Keith Thomas, an English historian, wrote that other social anxieties were projected onto the witch figure, especially old, sickly women. With the transition from Catholicism to Protestantism, the "good works" that Catholics accrued in their march toward salvation were thrown out in favor of the idea that Christians were saved "by faith alone." What this meant in practical terms was that you no longer had to do charity works in order to be saved. Which meant that you no longer had to give bread or money to the old beggar woman who asked you for it. Thomas writes, however in Religion and the Decline of Magic that people felt guilty for not giving to beggars.

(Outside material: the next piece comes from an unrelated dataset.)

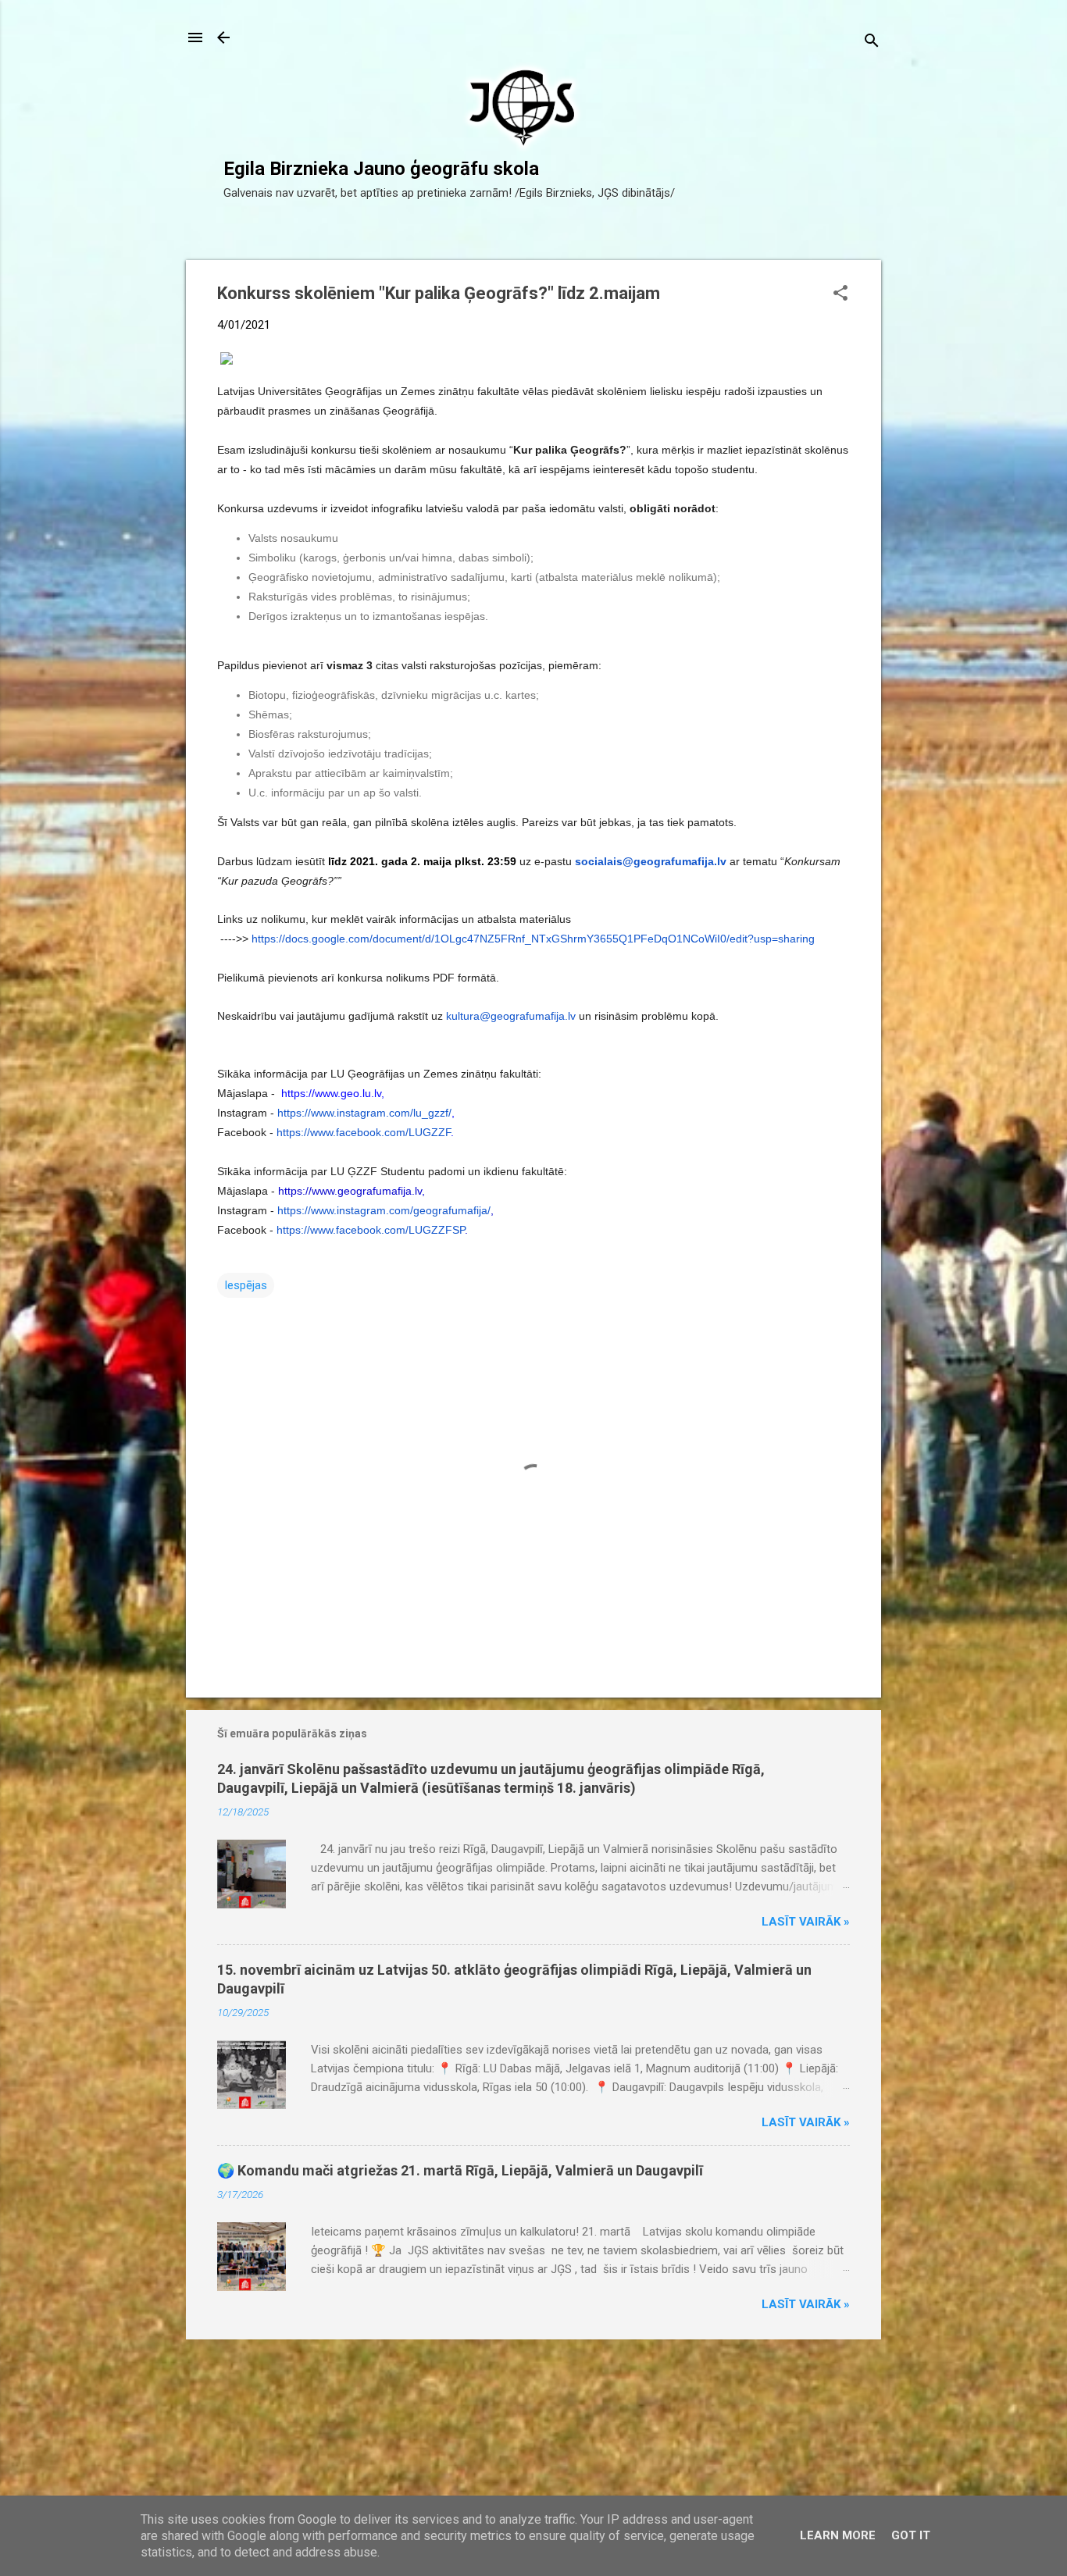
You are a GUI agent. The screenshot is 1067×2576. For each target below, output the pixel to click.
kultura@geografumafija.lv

So, if something bad should happen to them a short time after saying "no" to the beggar woman, they could now convince themselves that the old woman had been a witch who had cursed them for their unkindness. They projected their guilt onto her. Thus the other stereotype of witches -- the old, enfeebled crone who casts curses -- grew out of people's own guilty feelings for not being nice to their neighbors.

In many ways, it is impossible to imagine how having Hillary as president is going to have a direct impact on the day-to-day running of your household, even on your performance in the bedroom -- except if your sense of how the natural order of things works is dependent on the idea that  men are supposed to be superior to women. How are you going to maintain order in your own home if there is a woman president? Isn't having a woman president going to disrupt the power system for a lot of men who are insistent that men are naturally superior to women and who have run their own households on that model?

The "Hillary is a liar" story, the one that journalists want to offer as being somehow the moral equivalent of all of Trump's political deficiencies, plays into archetypal notions of the malevolent female who fools men. And, tone-deaf to their own prejudices, media people are continuing to layer on the misogynistic stereotypes in the creation of an image of Hillary as the old crone who wants to rob American men of their penises.  Journalists are not writing "Hillary is a witch," but the words that they are writing perpetuate the idea that women's words can't be trusted because a woman in power is not part of the natural order of things. And while journalists may constantly deflect the hatred of Hillary onto the alt-right and other core Trump supporters, their inability to write about Hillary without the constant reliance on sexist narratives to do so leads me to question whether some of that fear isn't infecting media narratives also.